Born in 1855 Terre Haute Indiana, Eugene V. Debs began his career as a railroad worker, rising up to become a clear voice in America’s budding labor movement, which accelerated throughout the early decades of the 20th century. After founding the Brotherhood of Locomotive Firemen, in 1893, Debs stepped up yet again to found the American Railway Union or ARU, which became the most powerful American labor union of its day.

Pullman Strike Bloodbath

A year later, Debs and the ARU initiated a successful strike against the Pullman Palace Car Company, in response to wage cuts without a commensurate reduction of worker rents in the company town of of Pullman Illinois, which disrupted rail traffic in 27 states west of Chicago, giving rise to violent clashes with law enforcement, culminating in a July 7th bloodbath, when National guardsmen opened fire on protestors, killing an estimated 70 strikers, while injuring 57 more.

Serves Time

Given a six-month sentence for violating a court injunction against the strike, while in prison, Debs became a committed Socialist after studying Socialist primers such as Karl Marx’ Communist Manifesto, going on to found the Socialist Party of America after his release from prison. During the high water years of the Progressive Era—all at a time when conservative Americans began to fear striking workers and the Socialist, Communist sympathies pandemic within immigrant enclaves of the early 20th century—Debs ran for president as the party’s Socialist candidate from 1900 to 1920, winning nearly one million votes during the presidential election of 1912.
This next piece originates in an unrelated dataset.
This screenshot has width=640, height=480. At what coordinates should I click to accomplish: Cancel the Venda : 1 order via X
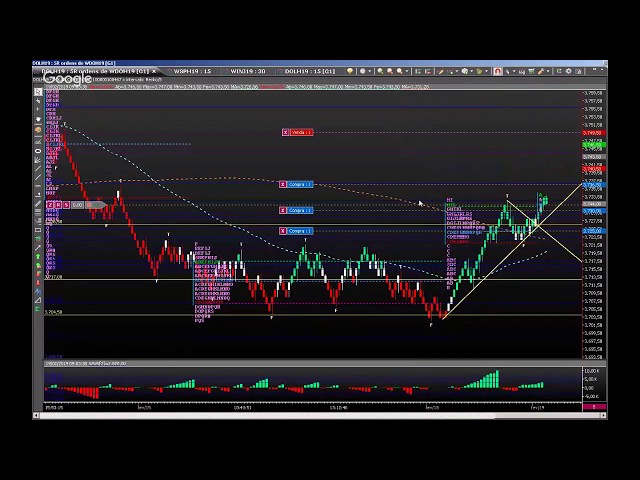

Receives Presidential Pardon

A staunch anti-capitalist, Debs used his fiery rhetoric to preach his belief that American workers should control the production of products during the peak years of the American Industrial Revolution, and when America entered the First World War, his many anti-war speeches landed him a 10-year prison sentence under the Sedition Act of 1918. Pardoned in 1921 by President Warren G. Harding, Debs received a hero’s welcome home to Terre Haute, replete with marching bands and a crowd of some 50,000 supporters. Nominated for the Nobel Peace Prize by Finnish Socialist Karl H. Wiik, Debs passed away at Lindlahr Sanitarium in Elmhurst Illinois, after years of declining health caused by his prison confinement, making the life and activism of Eugene Debs, an early lodestar for left-leaning Americans.